From an occupational point of view offices have performed very well and we are seeing a turning point in the Budapest market, while rental growth is actually becoming a reality in the market. That is not irrespective of the low rent levels observed in the past several years, nevertheless it is a story worth telling. Logistics have picked up too, rents have stabilised and vacancy is falling. Speculative developments are not on the agenda though, we rather see market consolidation and entry attempts. Retail stock is rather steady, partly due to current regulations rather discouraging developments. On the back of increased spending power and more consumer confidence, retail assets with good fundamentals perform well. We have seen a number of encouraging retail transactions and expect to see some more assets changing hands in the near future.
The lack of transactions made pricing and calculating yields difficult over the past years. How has this changed with the increase in investment activity?
I see a major positive change in this regard. Whereas a few years ago I had to justify the applied yield for a certain property with transaction negotiations or with less relevant or dated transactions, today, there are quite a few actual comparables available for most of the valuations. Whilst this is positive and it is good to see activity and decreasing yield levels, it is also the responsibility of a valuer to stay realistic and act in line with the market.
How might yields change over the next 12 months?
We are witnessing a flight for certain investment products in Budapest. Offices are sought after and I would not be surprised to discuss prime deals well below the 7% mark towards the end of the year. In the case of retail, significant differences are observed in various asset classes. Due to the small market, shopping centre deals are rare and literally each product is different. There is a real buzz around high street products, investors are ready to compete for strong assets. I anticipate further yield compression with levels converging to 6% or even lower. Eyeing core markets such as Warsaw and Prague there is certainly room for improvement. The challenge is rather for Budapest to prove itself again, as a core CEE market, as over the past years there has been more comparison to SEE countries such as Romania or Bulgaria.
Based on the volume of developments, growth is much more modest on the Hungarian commercial real estate market. What kind of projects can be successful under the current market conditions?
After some failures in the past, developers focus on property basics. Location, tenant covenant strength, lease term and market rental levels are the keywords for investment properties. Banks’ willingness to lend is important and I see improvement in this area. Long term client relationships are important in all aspects, after all property is a people business, rather than just brick and mortar.
How has the practice of valuation changed as a result of the crisis?
On the strategic level risk management has become more important.

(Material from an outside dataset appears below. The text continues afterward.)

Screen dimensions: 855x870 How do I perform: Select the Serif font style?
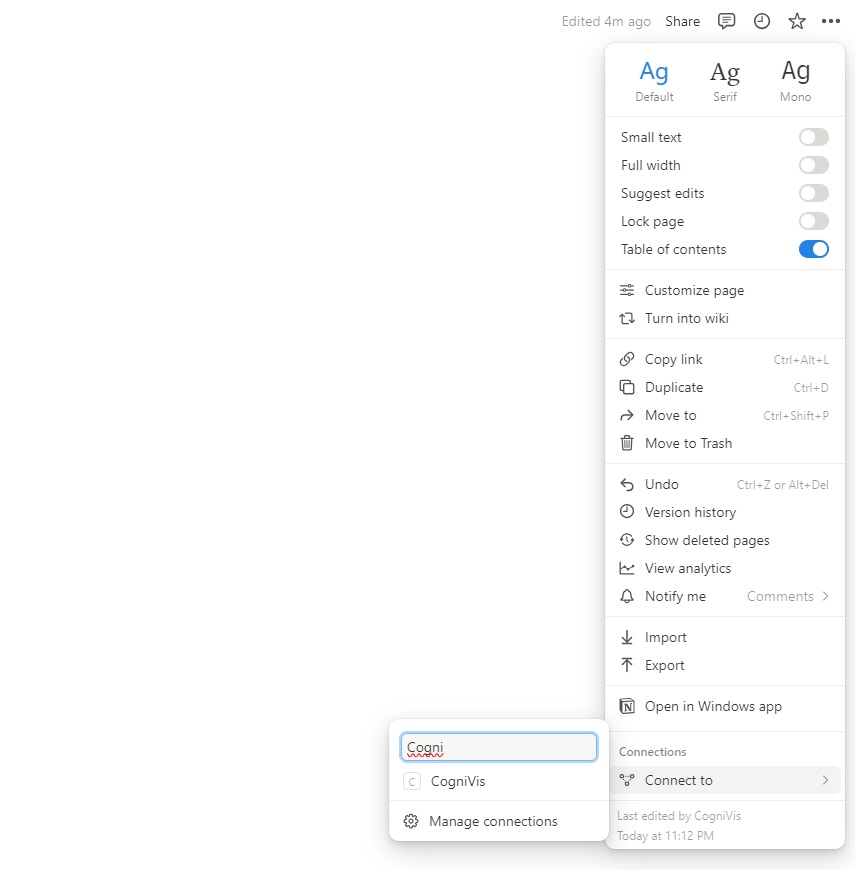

This has brought along a focus on better analysis of property fundamentals. Do we have an optimal tenant mix, are tenants happy, what are the lease expiry profiles, do we have significant landlord costs, is there an investment market for the product – these are some of the questions to ask to get to the market value.
Our valuations are typically reviewed by two or three valuers; we keep on challenging each other to get to the right answer. Beyond that, our opinion of value reflects the knowledge of our investment and leasing agent colleagues, who are continuously out in the market doing deals.
What challenges must valuers face on this newly growing market?
As mentioned earlier, valuers shall remain realistic. Whilst agents are rightly bullish and proactive to facilitate deals, valuers should rather be the followers of the market, interpreters of trends if you like. Being interpreters does not stop us from giving valuable advice as to future trends, but we always need to bear in mind that we value today, not in one year’s time. I have seen many overly optimistic valuations in the booming years, perhaps anticipating further market growth. But one should understand, and more importantly, remember that property is a cyclical business.